Uma passagem, ainda que não muito profunda, pela literatura do sul da Bahia (Avé-Lallemant, 1980; Guimarães, 2001) constata-se que pouco se diz a respeito dos manguezais e sua utilização, tanto em Ilhéus como em outros municípios daquela região da Bahia. Mesmo os naturalista, a inferir-se pelo relato de Guimarães (2001), falam pouco sobre este ambiente. O naturalista alemão Maximiliano de Wied-Neuwied, um dos primeiros a registrar sua impressão sobre o sul da Bahia, por volta de 1815, destaca, em suas anotações sobre os costumes locais, o seguinte (Guimarães, 2001): "A vida é integrada por pequenas casas muito mal conservadas. As ruas, quase desertas, só apresentavam algum movimento aos domingos e dias de festas. O quadro de referência utilizado era a sociedade européia, em processo acentuado de urbanização e industrialização, porém com boa parte da população permanecendo pulverizada pelas grandes propriedades rurais de onde pouco se afastavam".
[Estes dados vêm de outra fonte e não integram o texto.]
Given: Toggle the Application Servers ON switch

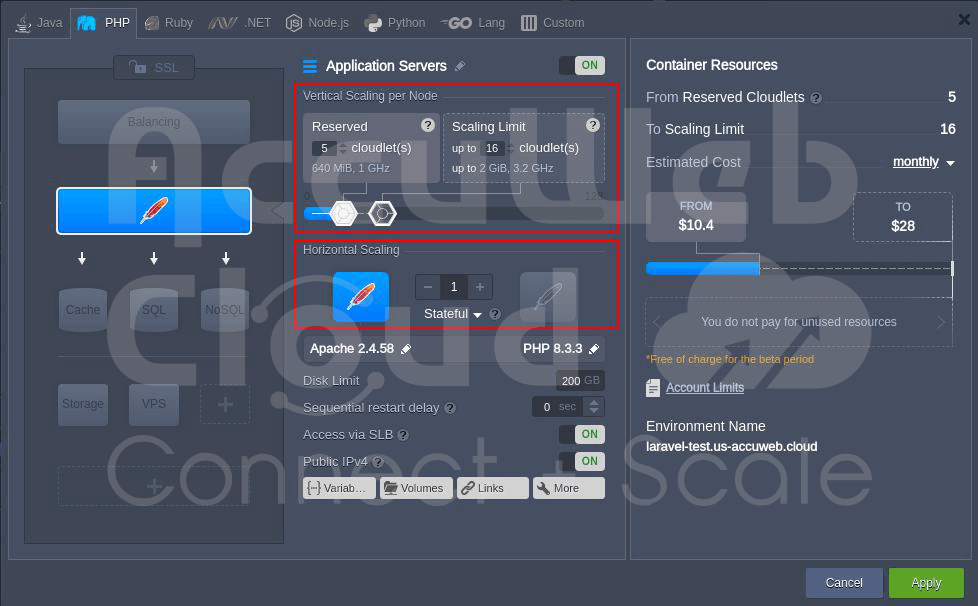Looking at the screenshot, I should point(581,66).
O referido naturalista nada destacava sobre a cultura do cacau e muito menos sobre o manguezal. Registra que o comércio com a cidade de Salvador era muito incipiente e à base de exportações de arroz e madeira, não sendo citado a exploração do mangue.

A ocupação do município de Ilhéus no século XVI esteve diretamente relacionada com a cultura do cacau. Atualmente, a cidade vem experimentando acentuada expansão urbana, resultado da migração da população rural frente à crise da lavoura cacaueira, e do desenvolvimento turístico e industrial. Assim, o adensamento populacional vem resultando na redução da qualidade ambiental do município. Nesse contexto, manguezais e estuários tem sido os ecossistemas mais comprometidos, pois muitas civilizações tiveram, e ainda mantêm, relação histórica com estes ecossistemas.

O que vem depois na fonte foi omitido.